- Associated Press - Saturday, November 5, 2016

INDIANAPOLIS (AP) - “Across the street there was a grocer.” ’’Yeah, little short guy, I can picture him.” ’’Sid Eskenazi lived here.” ’’Bill Owens’ pool hall was there.” ’’This was our ball diamond - every Sunday.” ’’Bessie Meshulam lived there - she married Mel Simon.”

It was two octogenarians, Beatrice Miller and William Levy, back in the neighborhood of their youth, driving around, walking around, recalling all the usual things.

What made the scene unusual, though, is that Miller is black and Levy is white. Few people in 1940s Indianapolis grew up in an integrated neighborhood. Where Miller and Levy lived, in an area bounded by South, Morris, West and Madison streets, was a pocket of tolerance in an otherwise starkly segregated city. Located just south of Downtown, it was known simply as the Southside.

The Southside was never a garden spot. It was cheap. It’s what its residents could afford, blacks up from the South and foreign-born Jews and immigrants. What the two disparate groups had in common: Neither had much.

Their old neighborhood is mostly gone, many of its small-frame houses and modest businesses demolished in the early 1970s by the construction of I-70.

But from the 1910s to the 1960s, it was an island of racial harmony. Even during the 1920s when Indiana politics was dominated openly by the Ku Klux Klan, Southsiders continued living in an integrated way. Old photographs show their grade school, School 22, was as black as it was white. Later, in the mid-1940s when Miller’s family moved to the west side, she attended all-black School 24 and “thought it was weird there were no Jewish kids, and I didn’t like it.”

Southsiders even ate at the same drugstore counter. Passo’s was owned by a Sephardic Jew named Passo. It was on the southwest corner of Meridian and McCarty streets. It burned in the 1950s and Shapiro’s, the last vestige of the neighborhood’s Jewishness still standing, expanded into the space.

“Woolworth’s? Downtown? No, we couldn’t go there,” Miller said. “But at Passo’s we didn’t have that problem. We sat down at the soda fountain like anybody else.”

“That’s true. I know because I worked there,” Levy said.

Movie theaters were bastions of segregation. Indianapolis had several “black” theaters in black neighborhoods, said Stanley Warren, the Indianapolis-born educator and historian who grew up on the city’s segregated east side (where the only whites he recalls seeing as a youth were the milkman and an insurance salesman). “But if you went to the movies Downtown,” Warren said, “you’d have to sit in the balcony.”

On the Southside, the Oriental Theater in the 1100 block of South Meridian Street didn’t have a balcony. Officially, it was off-limits to blacks. Miller and Levy both recalled the neighborhood kids getting around that: The Jewish kids would surround and shield crouching black kids, and the group would move in a phalanx through the lobby.

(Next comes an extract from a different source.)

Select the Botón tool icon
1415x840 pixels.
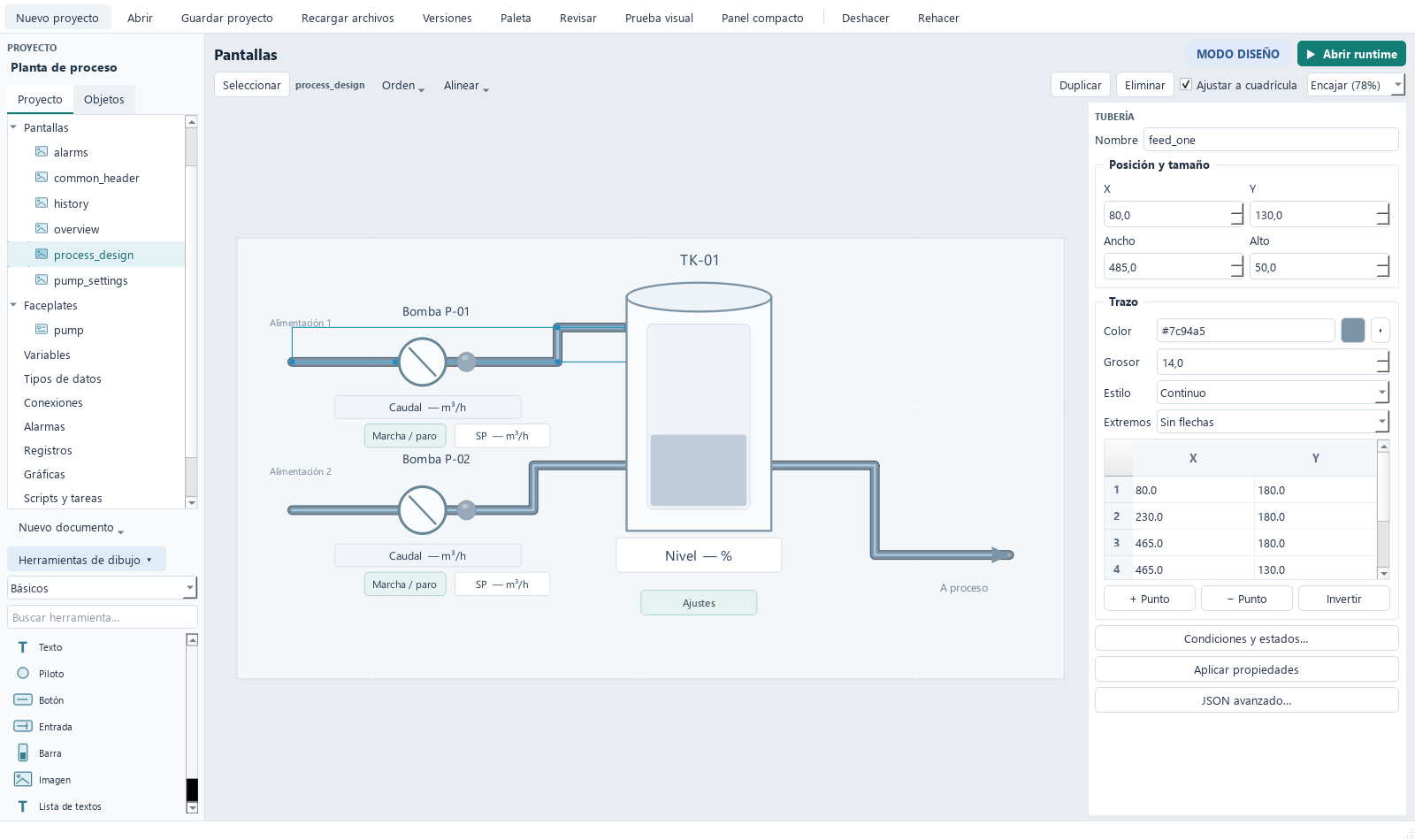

I-70 blasts through where the Oriental stood. Levy’s childhood home, like the other houses in the neighborhood a modest frame affair, also was plowed under by the highway.

The interstate didn’t demolish everything, but it divided the Southside, ruined its cohesiveness. “Seventy killed it,” Miller said, “because you couldn’t easily get from one side (of the interstate) to the other, and a lot of people walked.”

But even before I-70, the Southside’s old ways were sliding away, said Susan B. Hyatt, an anthropologist at Indiana University-Purdue University Indianapolis. “After World War II, a lot of Jewish soldiers came back and got the GI Bill and went to college, then got VA loans and moved to the northern suburbs. The black soldiers had a much harder time getting the GI Bill and a harder time getting VA loans for housing.” So more of them stayed.

The Southside’s history of racial harmony was so unusual that Hyatt and a colleague at IUPUI, Paul Mullins, began studying it. They and their students combed the old neighborhood, documenting where things were, interviewing residents and former residents. Their work is part of a broader IUPUI research project called “Invisible Indianapolis” that attempts to unearth hidden stories of long-gone places.

“The better we understand the history, the better we can plan the future,” Hyatt said. “There’s a tendency for us to see the city today and conclude it’s always been this way, but of course it has not.”

Hyatt and Mullins will give a public presentation about the Southside at 7 p.m. Nov. 9 in the Concord Neighborhood Center, 1310 S. Meridian St., as part of the Spirit & Place Festival. There’s no cost to attend.